Starting with these questions, we embarked on an exploratory research, to understand whether a duo of a combination of ML methods and an application to star light curves can help us discover features and patterns within time series, in general, and within light curves, in particular. The rationale or the big WHY of such methodological & science specific exploration stems from a few facts that we tried to connect coherently: NLP is good at discovering patterns in messy/noisy, unstructured data (such as languages); NLP is great for creating vocabularies, dictionaries, taxonomies; NLP is also good at creating new and large texts (data) from small lists of dictionaries and vocabularies. Based on these assumptions, our first methodological challenge came from trying to understand the best method or algorithm to create textual data (for our NLP goals) from numeric data (from our given time series).
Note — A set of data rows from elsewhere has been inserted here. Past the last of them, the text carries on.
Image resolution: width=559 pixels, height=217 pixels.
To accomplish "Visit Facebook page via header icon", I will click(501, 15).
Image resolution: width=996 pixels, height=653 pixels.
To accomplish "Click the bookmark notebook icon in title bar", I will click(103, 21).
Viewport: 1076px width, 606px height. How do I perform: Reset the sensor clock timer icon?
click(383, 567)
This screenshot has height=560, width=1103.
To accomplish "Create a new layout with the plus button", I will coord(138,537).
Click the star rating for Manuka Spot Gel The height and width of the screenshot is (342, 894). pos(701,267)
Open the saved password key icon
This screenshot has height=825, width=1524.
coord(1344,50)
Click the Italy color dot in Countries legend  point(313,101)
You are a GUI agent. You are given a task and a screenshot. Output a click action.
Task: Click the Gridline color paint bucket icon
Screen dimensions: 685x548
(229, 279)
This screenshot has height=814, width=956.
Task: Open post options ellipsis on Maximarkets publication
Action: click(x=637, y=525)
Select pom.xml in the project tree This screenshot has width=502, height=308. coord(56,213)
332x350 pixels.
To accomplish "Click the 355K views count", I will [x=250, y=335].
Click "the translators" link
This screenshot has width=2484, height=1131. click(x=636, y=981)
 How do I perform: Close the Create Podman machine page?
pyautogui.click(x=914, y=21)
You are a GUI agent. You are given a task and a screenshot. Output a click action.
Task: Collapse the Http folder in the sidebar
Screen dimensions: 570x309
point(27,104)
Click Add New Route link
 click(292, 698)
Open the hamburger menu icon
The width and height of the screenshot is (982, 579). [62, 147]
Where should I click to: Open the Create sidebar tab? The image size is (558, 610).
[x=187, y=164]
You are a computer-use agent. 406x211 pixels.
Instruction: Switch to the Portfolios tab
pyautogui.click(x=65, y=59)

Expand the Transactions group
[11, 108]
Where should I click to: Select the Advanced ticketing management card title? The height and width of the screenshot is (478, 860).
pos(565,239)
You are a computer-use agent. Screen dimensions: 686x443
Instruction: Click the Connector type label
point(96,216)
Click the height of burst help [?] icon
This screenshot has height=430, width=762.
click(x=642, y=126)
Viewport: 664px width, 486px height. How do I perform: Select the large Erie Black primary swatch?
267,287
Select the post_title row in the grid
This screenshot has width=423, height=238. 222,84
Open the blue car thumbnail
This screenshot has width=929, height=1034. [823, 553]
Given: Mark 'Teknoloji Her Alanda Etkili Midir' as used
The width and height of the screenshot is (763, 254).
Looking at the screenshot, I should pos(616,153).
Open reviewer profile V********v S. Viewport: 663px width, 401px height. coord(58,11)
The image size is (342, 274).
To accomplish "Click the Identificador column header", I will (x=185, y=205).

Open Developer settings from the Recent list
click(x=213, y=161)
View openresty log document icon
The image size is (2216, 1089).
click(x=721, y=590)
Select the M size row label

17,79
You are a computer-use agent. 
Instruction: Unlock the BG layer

In other words, the first step was to create the “words”, “letters” or the “n-grams” from light curves data. For this proof of concept, we used 632 original Kepler light curves, with the idea to scale it up to analyze and parse more than 110K light curves, data available during the FDL program (summer 2020); if this proves successful, we aim to afterwards add TESS light curve data as well. The light curve data we used therefore consists of 632 time series, collected over a period of about 4 years on a cadence of every 20 minutes.
We used 6 different methodologies to create 6 different corpora from the entire dataset — each corpus is a collection of 632 individual “books”, where each book/light curve is a sequence of n-grams that we created based on these methods:
1.1. Bin-based (large) — we binned the data in bins of 10 (1 order of magnitude), and for each bin we assigned a “binXX” n-gram;
1.2. Bin-based (small) — we binned the data in bins of 100 (2 orders of magnitude), and for each bin we assigned a “binXXX” n-gram;
1.3. Peaks and troughs — for each sequence of consecutive peaks and trough in the time series, we assigned “posXX” or “negXX” n-gram, where “pos” stands for the peak in the time series, “neg” stands for the trough in the time series, and XX is the number of consecutive peaks or troughs observed in the data;
1.4. PD clustering-based — this method is based on measurements of entropy and complexity in the time series;
1.5. Zipf distribution-based — in this method, we fitted a Zipf distribution to each star light curve and created the n-grams based on the rank of the frequency of the data given by the distribution. The Zipf Law is one of the most important laws observed in human languages, but also in physical phenomena such as earthquakes, and is scale invariant, a very important property for pattern detection in a wide range of scales;
1.6. 3-movement-based — in this method, we partitioned the data into 6 types of movements of any 3 consecutive data points in the light curves.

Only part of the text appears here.